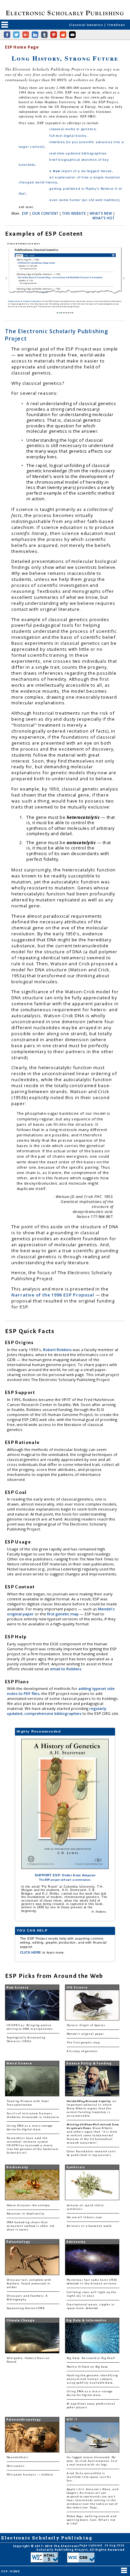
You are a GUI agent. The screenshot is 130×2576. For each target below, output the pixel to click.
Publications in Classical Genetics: (25, 301)
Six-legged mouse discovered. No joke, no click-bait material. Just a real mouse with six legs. (92, 2461)
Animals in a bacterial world (89, 2226)
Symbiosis (75, 2167)
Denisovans (16, 2465)
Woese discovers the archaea (28, 2205)
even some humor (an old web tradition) (84, 200)
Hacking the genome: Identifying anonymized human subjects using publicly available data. (92, 2379)
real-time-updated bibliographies (77, 153)
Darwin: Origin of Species (86, 2025)
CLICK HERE (31, 1952)
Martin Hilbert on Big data (87, 2366)
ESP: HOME (10, 2571)
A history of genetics (82, 2051)
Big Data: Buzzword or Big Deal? (91, 2358)
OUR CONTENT (45, 213)
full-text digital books (67, 135)
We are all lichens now (84, 2217)
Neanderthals (17, 2457)
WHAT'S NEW (101, 213)
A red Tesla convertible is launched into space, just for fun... (89, 2477)
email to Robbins (65, 1668)
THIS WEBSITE (74, 213)
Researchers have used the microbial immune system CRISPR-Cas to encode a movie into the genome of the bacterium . (33, 2145)
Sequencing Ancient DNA (26, 2308)
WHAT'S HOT (103, 218)
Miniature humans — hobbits (30, 2474)
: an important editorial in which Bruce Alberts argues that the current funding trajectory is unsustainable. (92, 2108)
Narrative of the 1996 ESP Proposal (52, 1295)
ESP (25, 213)
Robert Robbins (58, 1349)
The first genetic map (83, 2042)
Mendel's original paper (85, 2033)
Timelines (116, 25)
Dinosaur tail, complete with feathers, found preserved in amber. (29, 2283)
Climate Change (20, 2320)
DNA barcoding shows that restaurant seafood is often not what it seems (31, 2226)
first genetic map (63, 1613)
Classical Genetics (86, 25)
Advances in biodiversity (26, 2213)
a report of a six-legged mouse (80, 171)
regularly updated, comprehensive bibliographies (56, 1711)
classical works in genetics (72, 129)
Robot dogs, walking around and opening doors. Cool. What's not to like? (92, 2520)
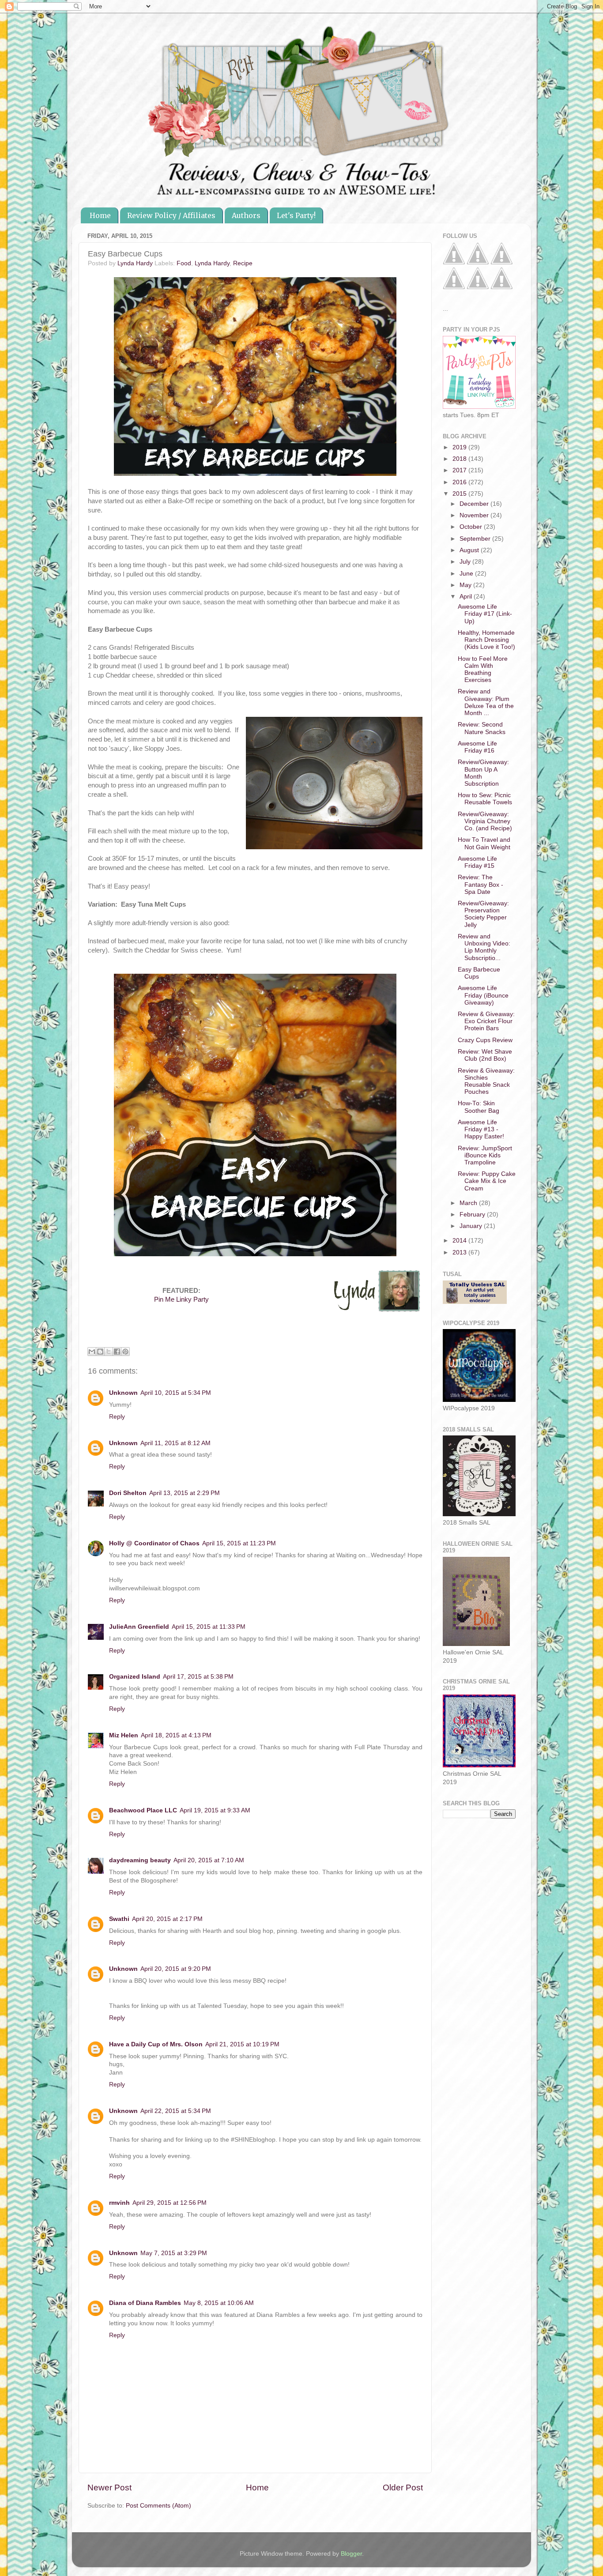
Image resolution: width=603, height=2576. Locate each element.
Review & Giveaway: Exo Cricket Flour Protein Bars (486, 1021)
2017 (460, 470)
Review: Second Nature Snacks (481, 728)
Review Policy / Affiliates (171, 215)
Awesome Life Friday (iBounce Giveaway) (483, 995)
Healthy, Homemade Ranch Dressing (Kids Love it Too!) (486, 639)
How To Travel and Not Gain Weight (484, 843)
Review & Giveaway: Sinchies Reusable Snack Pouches (486, 1081)
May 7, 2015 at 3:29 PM (173, 2253)
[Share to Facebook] (117, 1351)
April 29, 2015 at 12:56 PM (169, 2202)
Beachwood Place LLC (143, 1810)
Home (100, 215)
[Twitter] (501, 262)
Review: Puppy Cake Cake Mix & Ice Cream (487, 1181)
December (475, 504)
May (466, 585)
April (467, 596)
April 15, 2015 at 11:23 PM (239, 1543)
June (467, 573)
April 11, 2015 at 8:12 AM (175, 1443)
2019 (460, 447)
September (476, 538)
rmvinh (119, 2202)
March (469, 1203)
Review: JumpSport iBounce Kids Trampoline (485, 1155)
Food (184, 263)
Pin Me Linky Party (181, 1299)
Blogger (351, 2553)
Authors (246, 215)
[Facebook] (454, 262)
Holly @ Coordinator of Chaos (154, 1543)
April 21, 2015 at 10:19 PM (242, 2044)
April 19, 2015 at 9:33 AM (215, 1810)
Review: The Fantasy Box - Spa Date (480, 884)
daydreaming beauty (140, 1860)
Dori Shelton (128, 1493)
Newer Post (109, 2487)
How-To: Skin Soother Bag (478, 1107)
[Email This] (91, 1351)
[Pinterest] (478, 262)
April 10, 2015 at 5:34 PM (175, 1393)
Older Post (403, 2487)
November (475, 515)
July (466, 561)
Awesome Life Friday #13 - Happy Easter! (481, 1129)
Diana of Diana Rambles (145, 2303)
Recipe (243, 263)
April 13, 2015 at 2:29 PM (184, 1493)
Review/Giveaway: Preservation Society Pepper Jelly (483, 914)
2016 (460, 482)
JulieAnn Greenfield (139, 1626)
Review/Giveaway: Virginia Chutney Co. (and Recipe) (485, 821)
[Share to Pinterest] (125, 1351)
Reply (117, 1416)
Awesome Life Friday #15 (477, 862)
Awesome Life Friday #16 (477, 747)
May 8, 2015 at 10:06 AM (219, 2303)
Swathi (119, 1919)
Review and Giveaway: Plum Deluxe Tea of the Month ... (486, 702)
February (473, 1214)
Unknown (123, 1393)
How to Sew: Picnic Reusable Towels (485, 799)
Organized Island (134, 1676)
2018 (460, 459)
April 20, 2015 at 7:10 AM (208, 1860)
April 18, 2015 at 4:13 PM (176, 1735)
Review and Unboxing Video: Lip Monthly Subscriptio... (484, 947)
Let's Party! (296, 215)
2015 (460, 493)
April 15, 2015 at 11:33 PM (208, 1626)
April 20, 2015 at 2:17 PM (167, 1919)
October (472, 526)
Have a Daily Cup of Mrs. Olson (156, 2044)
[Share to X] (108, 1351)
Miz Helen (123, 1735)
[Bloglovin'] (454, 287)
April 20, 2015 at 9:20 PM (175, 1969)
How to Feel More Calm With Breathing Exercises (483, 669)
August (470, 550)
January (472, 1226)
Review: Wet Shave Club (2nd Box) (485, 1055)
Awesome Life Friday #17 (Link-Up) (485, 613)
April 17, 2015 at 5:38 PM (198, 1676)
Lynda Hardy (212, 263)
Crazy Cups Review (485, 1040)
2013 (460, 1252)
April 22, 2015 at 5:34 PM (175, 2111)
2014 (460, 1240)
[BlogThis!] (100, 1351)
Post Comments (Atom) (158, 2505)
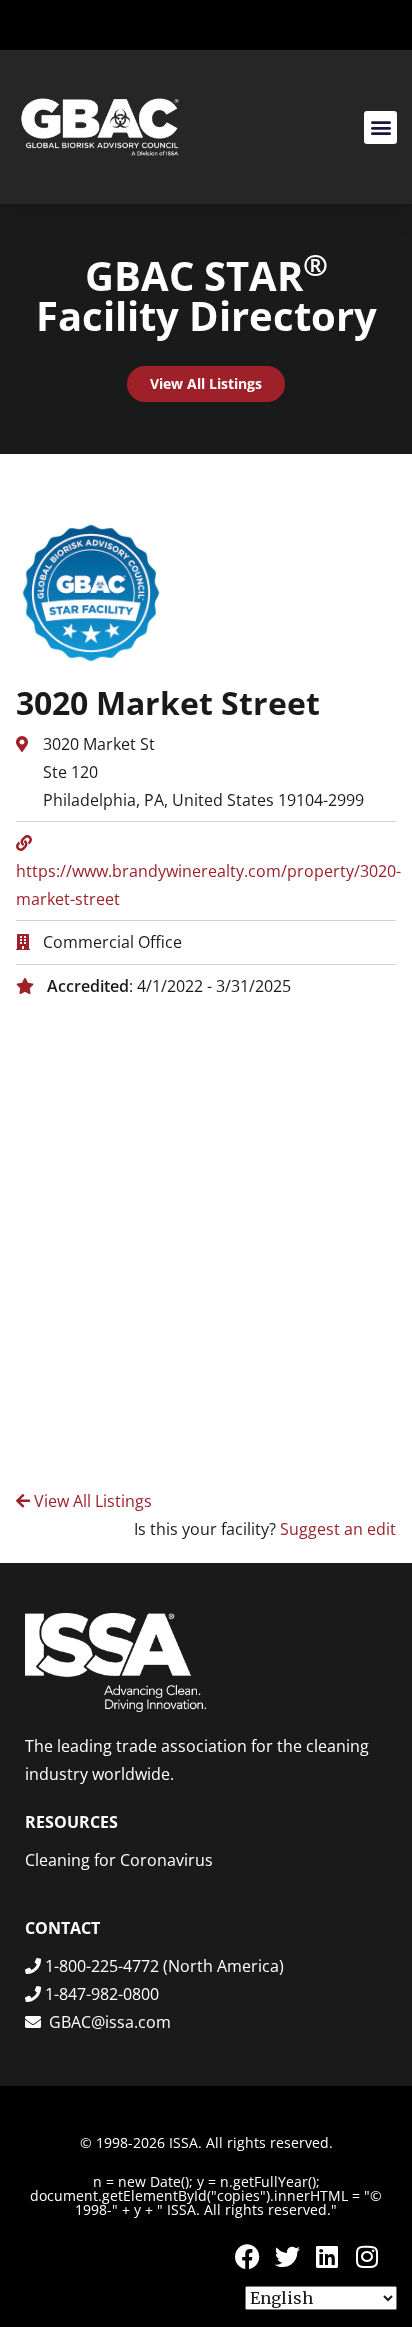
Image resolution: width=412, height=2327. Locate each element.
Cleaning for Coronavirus (119, 1860)
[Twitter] (287, 2257)
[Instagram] (367, 2257)
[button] (380, 127)
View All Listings (91, 1501)
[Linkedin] (327, 2257)
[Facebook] (247, 2257)
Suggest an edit (338, 1529)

§

--- Work required ---
The expected output is the full material above, unaltered, with pictures removed.

--- Worked solution ---
You are a GUI agent. The screenshot is 130×2576. For each target below, output the pixel to click.
Publications in Classical Genetics: (25, 301)
Six-legged mouse discovered. No joke, no click-bait material. Just a real mouse with six legs. (92, 2461)
Animals in a bacterial world (89, 2226)
Symbiosis (75, 2167)
Denisovans (16, 2465)
Woese discovers the archaea (28, 2205)
even some humor (an old web tradition) (84, 200)
Hacking the genome: Identifying anonymized human subjects using publicly available data. (92, 2379)
real-time-updated bibliographies (77, 153)
Darwin: Origin of Species (86, 2025)
CLICK HERE (31, 1952)
Martin Hilbert on Big data (87, 2366)
ESP: HOME (10, 2571)
A history of genetics (82, 2051)
Big Data: Buzzword or Big Deal? (91, 2358)
OUR CONTENT (45, 213)
full-text digital books (67, 135)
We are all lichens now (84, 2217)
Neanderthals (17, 2457)
WHAT'S NEW (101, 213)
A red Tesla convertible is launched into space, just for fun... (89, 2477)
email to Robbins (65, 1668)
THIS WEBSITE (74, 213)
Researchers have used the microbial immune system CRISPR-Cas to encode a movie into the genome of the bacterium . (33, 2145)
Sequencing Ancient DNA (26, 2308)
WHAT'S HOT (103, 218)
Miniature humans — hobbits (30, 2474)
: an important editorial in which Bruce Alberts argues that the current funding trajectory is unsustainable. (92, 2108)
Narrative of the 1996 ESP Proposal (52, 1295)
ESP (25, 213)
Robert Robbins (58, 1349)
The first genetic map (83, 2042)
Mendel's original paper (85, 2033)
Timelines (116, 25)
Dinosaur tail, complete with feathers, found preserved in amber. (29, 2283)
Climate Change (20, 2320)
DNA barcoding shows that restaurant seafood is often not what it seems (31, 2226)
first genetic map (63, 1613)
Classical Genetics (86, 25)
Advances in biodiversity (26, 2213)
a report of a six-legged mouse (80, 171)
regularly updated, comprehensive bibliographies (56, 1711)
classical works in genetics (72, 129)
Robot dogs, walking around and opening doors. Cool. What's not to like? (92, 2520)
Image resolution: width=603, height=2576. Locate each element.
Review & Giveaway: Exo Cricket Flour Protein Bars (486, 1021)
2017 (460, 470)
Review: Second Nature Snacks (481, 728)
Review Policy / Affiliates (171, 215)
Awesome Life Friday (iBounce Giveaway) (483, 995)
Healthy, Homemade Ranch Dressing (Kids Love it Too!) (486, 639)
How To Travel and Not Gain Weight (484, 843)
Review & Giveaway: Sinchies Reusable Snack Pouches (486, 1081)
May 7, 2015 at 3:29 PM (173, 2253)
[Share to Facebook] (117, 1351)
April 29, 2015 at 12:56 PM (169, 2202)
Beachwood Place LLC (143, 1810)
Home (100, 215)
[Twitter] (501, 262)
Review: Puppy Cake Cake Mix & Ice Cream (487, 1181)
December (475, 504)
May (466, 585)
April (467, 596)
April 15, 2015 at 11:23 PM (239, 1543)
June (467, 573)
April 11, 2015 at 8:12 AM (175, 1443)
2019 (460, 447)
September (476, 538)
rmvinh (119, 2202)
March (469, 1203)
Review: JumpSport iBounce Kids Trampoline (485, 1155)
Food (184, 263)
Pin Me Linky Party (181, 1299)
Blogger (351, 2553)
Authors (246, 215)
[Facebook] (454, 262)
Holly @ Coordinator of Chaos (154, 1543)
April 21, 2015 at 10:19 PM (242, 2044)
April 19, 2015 at 9:33 AM (215, 1810)
Review: The Fantasy Box - Spa Date (480, 884)
daydreaming beauty (140, 1860)
Dori Shelton (128, 1493)
Newer Post (109, 2487)
How-To: Skin Soother Bag (478, 1107)
[Email This] (91, 1351)
[Pinterest] (478, 262)
April 10, 2015 at 5:34 PM (175, 1393)
Older Post (403, 2487)
November (475, 515)
July (466, 561)
Awesome Life Friday #13 - Happy Easter! (481, 1129)
Diana of Diana Rambles (145, 2303)
Recipe (243, 263)
April 13, 2015 at 2:29 PM (184, 1493)
Review/Giveaway: Preservation Society Pepper Jelly (483, 914)
2016 (460, 482)
JulieAnn Greenfield (139, 1626)
Review/Giveaway: Virginia Chutney Co. (and Recipe) (485, 821)
[Share to Pinterest] (125, 1351)
Reply (117, 1416)
Awesome Life Friday #15 (477, 862)
Awesome Life Friday #16 (477, 747)
May 8, 2015 at 10:06 AM (219, 2303)
Swathi (119, 1919)
Review and Giveaway: Plum Deluxe Tea of the Month ... (486, 702)
February (473, 1214)
Unknown (123, 1393)
How to Sew: Picnic Reusable Towels (485, 799)
Organized Island (134, 1676)
2018 (460, 459)
April 20, 2015 at 7:10 AM (208, 1860)
April 18, 2015 at 4:13 PM (176, 1735)
Review and Unboxing Video: Lip Monthly Subscriptio... (484, 947)
Let's Party! (296, 215)
2015 (460, 493)
April 15, 2015 at 11:33 PM (208, 1626)
April 20, 2015 at 2:17 PM (167, 1919)
October (472, 526)
Have a Daily Cup of Mrs. Olson (156, 2044)
[Share to X] (108, 1351)
Miz Helen (123, 1735)
[Bloglovin'] (454, 287)
April 20, 2015 at 9:20 PM (175, 1969)
How to Feel More Calm With Breathing Exercises (483, 669)
August (470, 550)
January (472, 1226)
Review: Wet Shave Club (2nd Box) (485, 1055)
Awesome Life Friday #17 (Link-Up) (485, 613)
April 17, 2015 at 5:38 PM (198, 1676)
Lynda Hardy (212, 263)
Crazy Cups Review (485, 1040)
2013 (460, 1252)
April 22, 2015 at 5:34 PM (175, 2111)
2014 (460, 1240)
[BlogThis!] (100, 1351)
Post Comments (Atom) (158, 2505)
Image resolution: width=412, height=2327. Locate each element.
Cleaning for Coronavirus (119, 1860)
[Twitter] (287, 2257)
[Instagram] (367, 2257)
[button] (380, 127)
View All Listings (91, 1501)
[Linkedin] (327, 2257)
[Facebook] (247, 2257)
Suggest an edit (338, 1529)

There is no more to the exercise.